I imagine it was the standard legal letter — ‘My client will answer some pre-agreed questions on the grounds that none of the information is ever made public or you will face legal action etc etc, and if you do not accept the condition of a confidential interview and go on to publish a story making defamatory allegations about my client, this firm will come after you with the full force of the law etc etc.’

The only thing you can do with that as an investigative journalist is to make sure everything you claim is thoroughly evidenced, so there are no grounds for libel. SW was banging on about legal action in her statement, but presumably there are no grounds.

Groundsel · 07/12/2025 19:24

Vroomfondleswaistcoat · 07/12/2025 19:02

It might just be me, but I imagine it to mean 'tell the story the way we want you to tell it, and sign something to say that you won't tell anyone that we told you what to say.' I cannot imagine how or why Sal thought that would work for a minute! Maybe it says more about her and her belief that the press can be bribed into twisting the truth than anything else. Good for Our Chloe for not giving in to it.

I suppose she thought that lawyering up and enforcing a NDA worked on Martin Hemmings. Though that was very different. He was going to be seriously out of pocket if he didn’t agree.

CH had nothing to lose as long as she did her job well, and didn’t leave The Observer at risk of a big libel case.

WearyCat · 07/12/2025 19:24

I always saw ‘guided on the truth’ meant a very elaborate explanation as to why what they said happened did actually happen, in essence, so the actual facts aren’t really relevant to the story because in fact they hide the truth, which is that SalTim are perfect people who get taken advantage of by nasty others but whose souls are pure and innocent, and simple, and they like living simply and with nature, so they can’t possibly be deceitful or conniving, and if we just had the context, we wouldn’t be so unfair to them as to start believing the facts, which aren’t really the truth at all, because of the context in which they occurred.

Vroomfondleswaistcoat · 07/12/2025 19:25

And surely there must be lots of people out there wondering where all the 'legal action' went, that Sal was going to bring against Chloe and the Observer for all their 'inaccuracies'? Which might cause a few more raised eyebrows and added to the general disbelief in anything Sal might say.

crossedlines · 07/12/2025 19:49

Vroomfondleswaistcoat · 07/12/2025 19:25

And surely there must be lots of people out there wondering where all the 'legal action' went, that Sal was going to bring against Chloe and the Observer for all their 'inaccuracies'? Which might cause a few more raised eyebrows and added to the general disbelief in anything Sal might say.

Exactly.
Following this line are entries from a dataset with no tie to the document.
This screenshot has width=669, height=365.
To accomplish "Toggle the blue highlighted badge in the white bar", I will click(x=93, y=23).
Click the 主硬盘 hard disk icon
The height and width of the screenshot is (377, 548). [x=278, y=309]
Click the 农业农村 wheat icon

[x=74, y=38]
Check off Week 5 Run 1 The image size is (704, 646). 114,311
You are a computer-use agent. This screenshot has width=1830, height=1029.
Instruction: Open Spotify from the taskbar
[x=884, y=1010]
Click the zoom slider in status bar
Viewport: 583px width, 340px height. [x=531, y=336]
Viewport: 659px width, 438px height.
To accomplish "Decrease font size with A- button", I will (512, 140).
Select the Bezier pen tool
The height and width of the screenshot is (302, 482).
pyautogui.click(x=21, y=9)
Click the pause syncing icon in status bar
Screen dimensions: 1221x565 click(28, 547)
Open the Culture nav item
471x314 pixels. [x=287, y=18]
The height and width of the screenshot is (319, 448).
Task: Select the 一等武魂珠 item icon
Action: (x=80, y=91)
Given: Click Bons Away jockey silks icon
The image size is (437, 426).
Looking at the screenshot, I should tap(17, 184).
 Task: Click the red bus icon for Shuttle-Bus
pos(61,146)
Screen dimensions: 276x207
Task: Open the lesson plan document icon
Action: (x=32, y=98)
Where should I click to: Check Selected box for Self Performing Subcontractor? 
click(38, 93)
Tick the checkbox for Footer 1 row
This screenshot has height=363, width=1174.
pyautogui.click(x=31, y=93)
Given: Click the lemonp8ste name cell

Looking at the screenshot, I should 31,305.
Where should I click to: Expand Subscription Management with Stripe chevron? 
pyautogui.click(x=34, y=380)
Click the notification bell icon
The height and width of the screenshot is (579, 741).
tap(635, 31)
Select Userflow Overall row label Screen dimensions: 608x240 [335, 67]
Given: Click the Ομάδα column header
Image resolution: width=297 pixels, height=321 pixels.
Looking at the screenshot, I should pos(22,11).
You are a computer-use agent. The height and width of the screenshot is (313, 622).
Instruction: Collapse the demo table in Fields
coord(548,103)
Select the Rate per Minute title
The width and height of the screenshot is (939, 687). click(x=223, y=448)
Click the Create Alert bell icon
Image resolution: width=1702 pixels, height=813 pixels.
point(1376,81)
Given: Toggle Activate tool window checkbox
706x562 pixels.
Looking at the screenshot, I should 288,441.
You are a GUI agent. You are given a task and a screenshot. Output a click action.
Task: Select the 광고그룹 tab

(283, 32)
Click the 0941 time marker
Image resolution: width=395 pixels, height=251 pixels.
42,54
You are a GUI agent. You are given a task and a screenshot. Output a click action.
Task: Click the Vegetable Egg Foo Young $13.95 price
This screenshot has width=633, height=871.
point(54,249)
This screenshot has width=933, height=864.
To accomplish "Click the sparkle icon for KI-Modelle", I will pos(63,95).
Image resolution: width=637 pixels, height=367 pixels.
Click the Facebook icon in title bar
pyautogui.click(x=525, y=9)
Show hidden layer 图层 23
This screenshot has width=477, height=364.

Obviously an empty threat, but it shows what a nasty piece of work SW is. Her manipulative tactics may have worked in the past but not with CH. As said, Martin Hemmings was in the unfortunate position of either taking a massive financial loss or staying quiet. CH doesn’t have anything to lose. Speculating now, but it makes me wonder what SW’s family have had to put up with over the years if she’s always resorted to this kind of threatening manipulation to silence people/ get her own way. Hopefully the documentary will reveal more.